Atau karena seniman tari sendiri belum memahami betul seni budaya tradisi di Daerahnya, atau karena pengaruh derasnya arus globalisasi mengalir begitu cepat kekehidupan sosial kita, sehingga pemikiran-pemikiran kita tentang tradisi terkikis sedikit demi sedikit lalu lenyap begitu saja. Atau hanya karena mencari nama semata biar dibilang kreografer tari. Kasihan...
Para kreografer tari patut dipertanyakan tentang kemampuan pemahaman tari, tidak hanya sebatas penciptaan gerak, levelitas dan komposisi saja, melainkan konsep sebuah garapan, contoh kasus yang terjadi pada “Parade Karya Tari Daerah Tahun 2010,” Kabupaten Buol kehilangan kedaerahannya, yang muncul malahan budaya jawa; nampak dari kostum, make up, dan gaya komedialnya, sementara gaya penarinya pun ala Semar. Harus dipertanyakan, apakah ini parade tari Daerah Sulawesi Tengah atau Parade Tari JaSu (Jawa Sulawesi). Istilah modernnya “cross culture” (silang budaya), kalau memang demikian, konsep temanya harus diperjelas dong.
Paling menariknya lagi tidak pernah ada di temukan di Indonesia, adalah sikap kekeluargaan tradisi daerah yang begitu kental, sehingga garapan-garapan tari daerah bisa diwakili siapa saja. Donggala mayoritas penari dan kreografer orang Palu, Bangkep juga mayoritas orang Palu. Parigi juga demikian. Tidak ada salahnya jika demikian, tetapi yang menjadi persoalan para kreografer tari belum memahami budaya lokal daerah tertentu. Timbul lagi sebuah pertanyaan kenapa bisa demikian? Ya, tidak lain tidak bukan, untuk penghematan dana buat pembeli susu. Apakah sikap demikian patut dikatakan sebagai seniman/budayawan Kota Palu. Tidak salah lagi, bahwa “Parade Karya Tari Daerah” bukan ajang pencarian minat bakat generasi sebagai pondasi dan tonggak tumbuh dan berkembangnya tradisi budaya lokal daerah setempat. Melainkan dijadikan sebagai ajang Proyektor (proyek kotor)..para birokrasi tertentu.

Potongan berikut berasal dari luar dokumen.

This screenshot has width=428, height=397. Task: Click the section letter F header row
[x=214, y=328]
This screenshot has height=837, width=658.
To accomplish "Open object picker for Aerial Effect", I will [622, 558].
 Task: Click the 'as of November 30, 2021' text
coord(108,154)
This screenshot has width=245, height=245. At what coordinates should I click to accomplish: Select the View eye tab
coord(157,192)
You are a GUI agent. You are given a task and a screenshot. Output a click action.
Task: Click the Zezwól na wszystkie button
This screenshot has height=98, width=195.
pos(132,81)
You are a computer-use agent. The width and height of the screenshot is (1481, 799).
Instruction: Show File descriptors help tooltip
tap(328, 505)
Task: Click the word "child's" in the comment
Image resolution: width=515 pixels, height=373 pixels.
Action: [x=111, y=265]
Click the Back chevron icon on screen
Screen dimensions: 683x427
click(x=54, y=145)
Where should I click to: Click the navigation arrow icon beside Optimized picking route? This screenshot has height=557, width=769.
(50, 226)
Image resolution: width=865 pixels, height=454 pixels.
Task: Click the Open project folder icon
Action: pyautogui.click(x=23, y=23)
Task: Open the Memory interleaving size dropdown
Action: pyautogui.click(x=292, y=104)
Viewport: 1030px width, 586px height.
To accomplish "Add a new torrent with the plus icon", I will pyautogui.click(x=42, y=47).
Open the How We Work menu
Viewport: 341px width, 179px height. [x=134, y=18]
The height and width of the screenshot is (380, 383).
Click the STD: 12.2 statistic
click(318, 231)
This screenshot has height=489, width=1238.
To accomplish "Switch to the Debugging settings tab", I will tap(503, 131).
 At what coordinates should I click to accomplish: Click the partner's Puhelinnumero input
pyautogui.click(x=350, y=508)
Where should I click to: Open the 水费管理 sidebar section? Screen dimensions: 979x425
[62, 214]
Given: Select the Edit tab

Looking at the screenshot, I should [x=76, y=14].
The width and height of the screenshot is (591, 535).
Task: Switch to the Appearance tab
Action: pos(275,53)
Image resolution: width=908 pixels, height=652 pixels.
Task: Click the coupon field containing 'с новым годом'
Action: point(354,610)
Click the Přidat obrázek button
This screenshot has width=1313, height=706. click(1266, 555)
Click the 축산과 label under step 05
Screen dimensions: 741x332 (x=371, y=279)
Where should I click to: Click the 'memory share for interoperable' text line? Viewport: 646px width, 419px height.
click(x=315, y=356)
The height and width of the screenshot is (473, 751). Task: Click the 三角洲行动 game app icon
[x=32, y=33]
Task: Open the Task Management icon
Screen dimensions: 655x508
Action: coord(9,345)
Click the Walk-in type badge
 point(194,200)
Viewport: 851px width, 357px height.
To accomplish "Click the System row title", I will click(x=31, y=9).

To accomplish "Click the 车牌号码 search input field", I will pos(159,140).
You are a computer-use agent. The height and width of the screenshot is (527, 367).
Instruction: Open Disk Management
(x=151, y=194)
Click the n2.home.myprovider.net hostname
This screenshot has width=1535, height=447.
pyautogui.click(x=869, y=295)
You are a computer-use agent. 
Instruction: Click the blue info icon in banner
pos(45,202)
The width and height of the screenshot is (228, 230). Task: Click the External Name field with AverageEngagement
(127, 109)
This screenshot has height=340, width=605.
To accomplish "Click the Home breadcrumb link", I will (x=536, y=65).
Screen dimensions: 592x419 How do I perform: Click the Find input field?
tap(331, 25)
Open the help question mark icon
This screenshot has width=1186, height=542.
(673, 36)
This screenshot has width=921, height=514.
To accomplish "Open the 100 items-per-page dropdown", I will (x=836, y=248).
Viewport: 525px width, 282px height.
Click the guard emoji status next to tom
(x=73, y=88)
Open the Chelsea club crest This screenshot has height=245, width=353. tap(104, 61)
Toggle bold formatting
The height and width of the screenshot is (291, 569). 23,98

Kalau memang Parade Karya Tari daerah konsumsinya Pariwisata ya tunjukanlah budaya lokal kedaerahanmu, bedahalnya dengan festival tari kreasi Daerah yang lebih menonjolkan kreativitas yang tentunya berangkat dari tradisi budaya lokal, sebab kesenian itu sendiri tidak pernah berdiri lepas dari masyarakat sebagai salah satu bagian yang penting dari kebudayaan. Bagaimanapun kebudayaan tidak dapat dilepaskan begitu saja dari ruang di mana kebudayaan itu dibangun, dipelihara, dan dilestarikan, atau bahkan diubah.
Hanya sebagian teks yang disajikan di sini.